■ **Exercise aim**: Show every line below where "agent" appears.

Saved data entries
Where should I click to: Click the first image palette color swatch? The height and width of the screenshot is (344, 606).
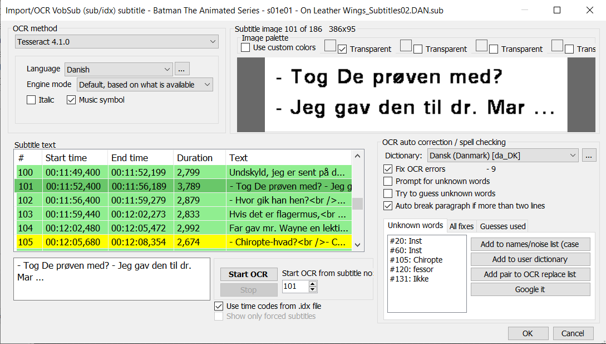pos(329,44)
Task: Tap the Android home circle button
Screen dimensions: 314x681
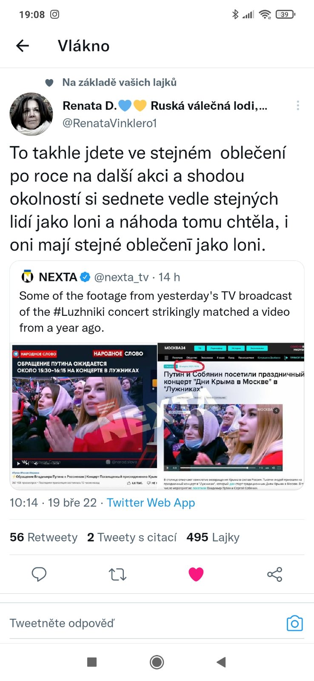Action: 157,662
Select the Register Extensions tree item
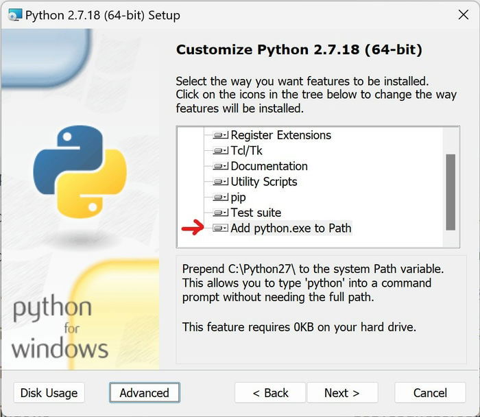480x417 pixels. pyautogui.click(x=280, y=135)
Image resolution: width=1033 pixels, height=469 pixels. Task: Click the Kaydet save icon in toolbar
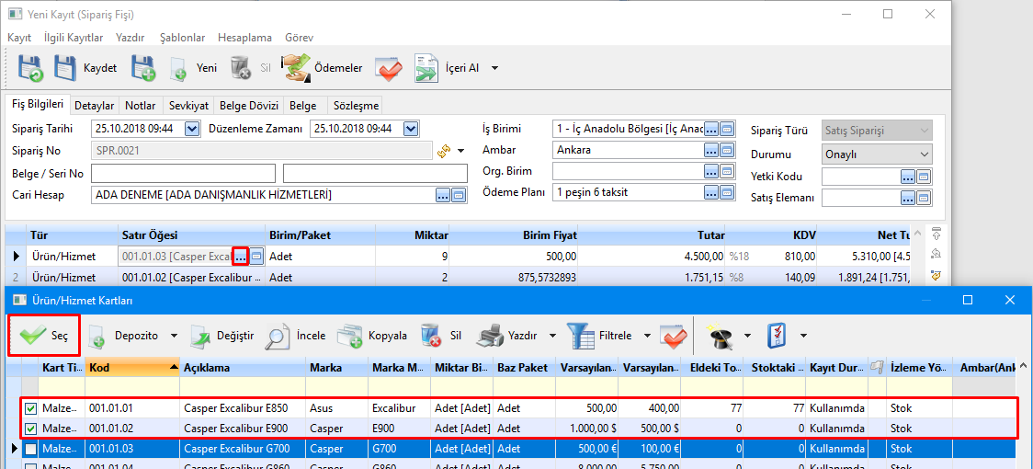click(x=65, y=68)
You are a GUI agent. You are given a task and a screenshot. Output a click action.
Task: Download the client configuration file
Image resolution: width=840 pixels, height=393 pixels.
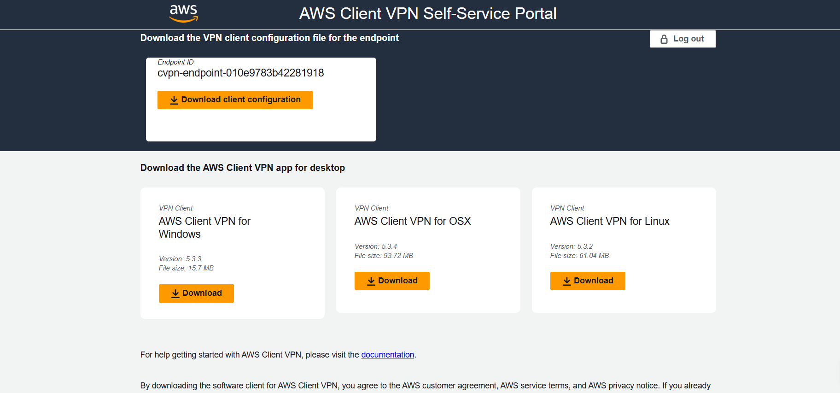235,100
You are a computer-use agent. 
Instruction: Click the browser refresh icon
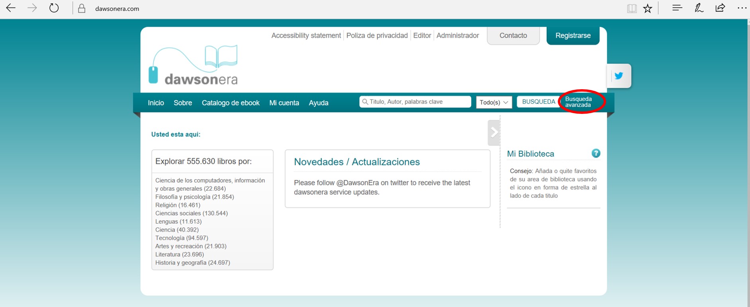click(54, 8)
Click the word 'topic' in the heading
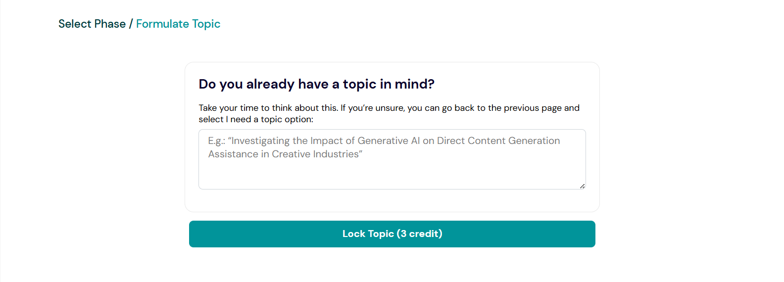This screenshot has width=784, height=282. (359, 84)
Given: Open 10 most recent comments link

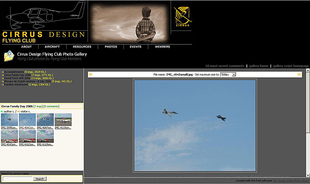Looking at the screenshot, I should pyautogui.click(x=225, y=66).
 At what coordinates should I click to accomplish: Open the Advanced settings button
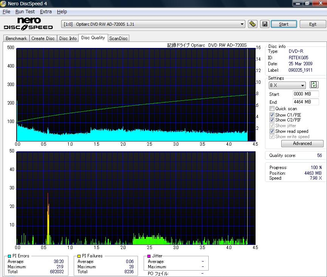coord(302,143)
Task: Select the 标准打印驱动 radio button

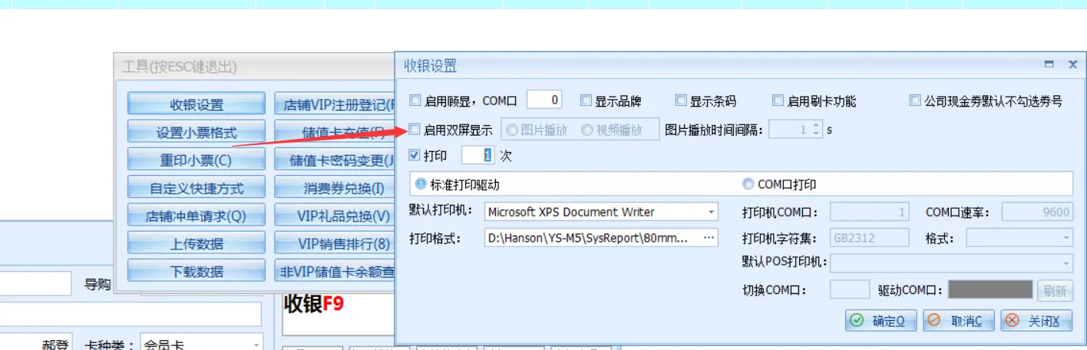Action: [x=420, y=184]

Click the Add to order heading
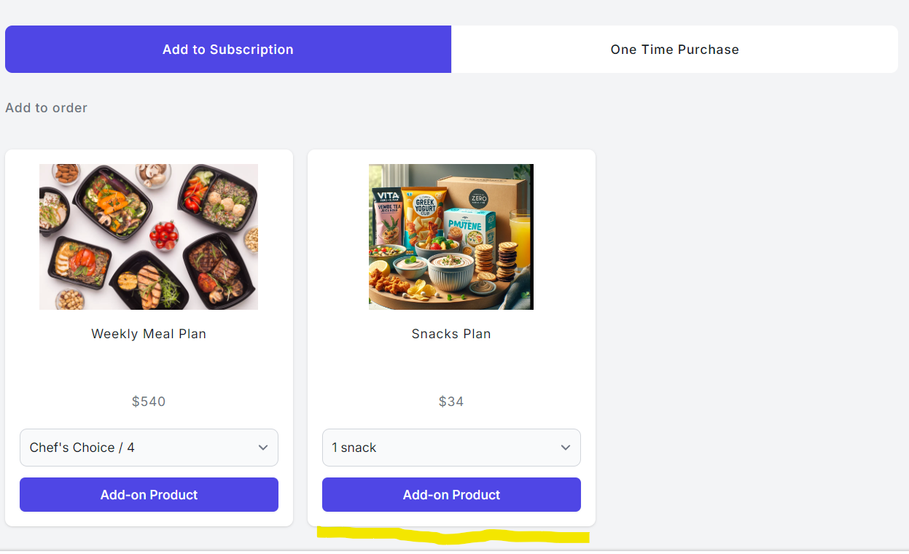click(x=47, y=108)
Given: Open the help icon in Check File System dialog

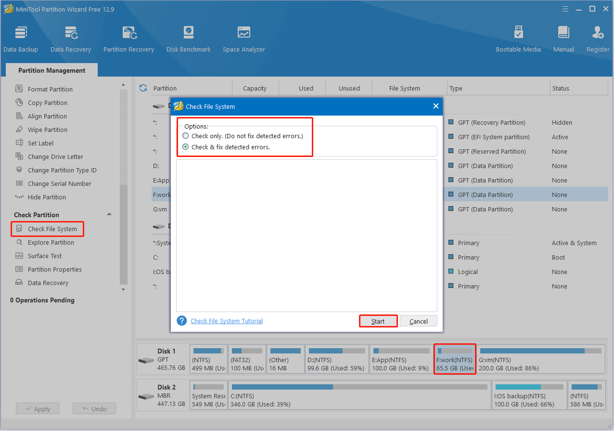Looking at the screenshot, I should tap(181, 320).
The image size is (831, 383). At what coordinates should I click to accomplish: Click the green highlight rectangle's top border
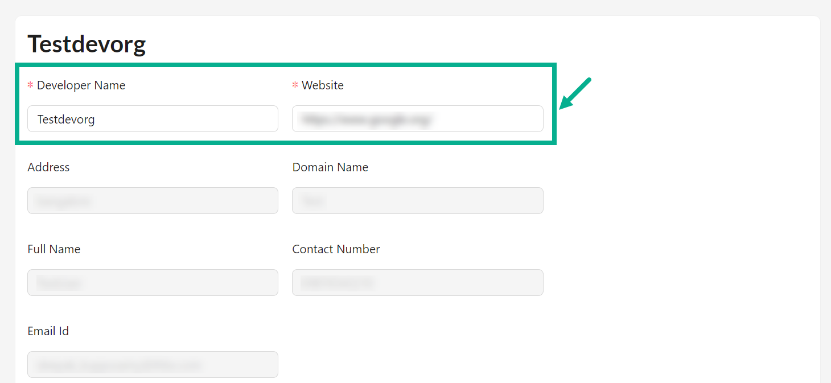click(x=285, y=65)
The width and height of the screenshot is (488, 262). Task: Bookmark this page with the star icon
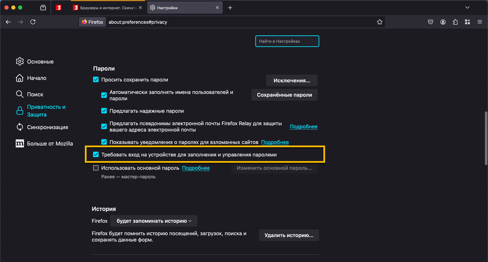tap(379, 22)
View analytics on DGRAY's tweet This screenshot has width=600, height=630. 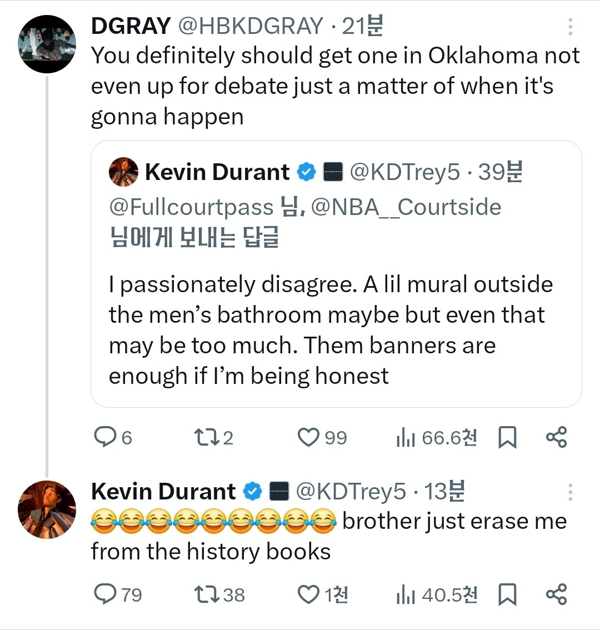pyautogui.click(x=406, y=438)
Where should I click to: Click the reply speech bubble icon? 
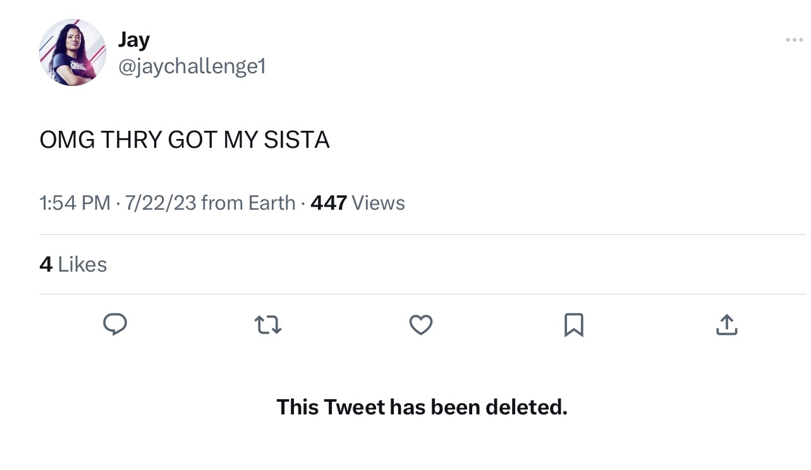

■ **Written response**:
You are a GUI agent. You are given a task and a screenshot. Output a click action.
You are a computer-use agent. 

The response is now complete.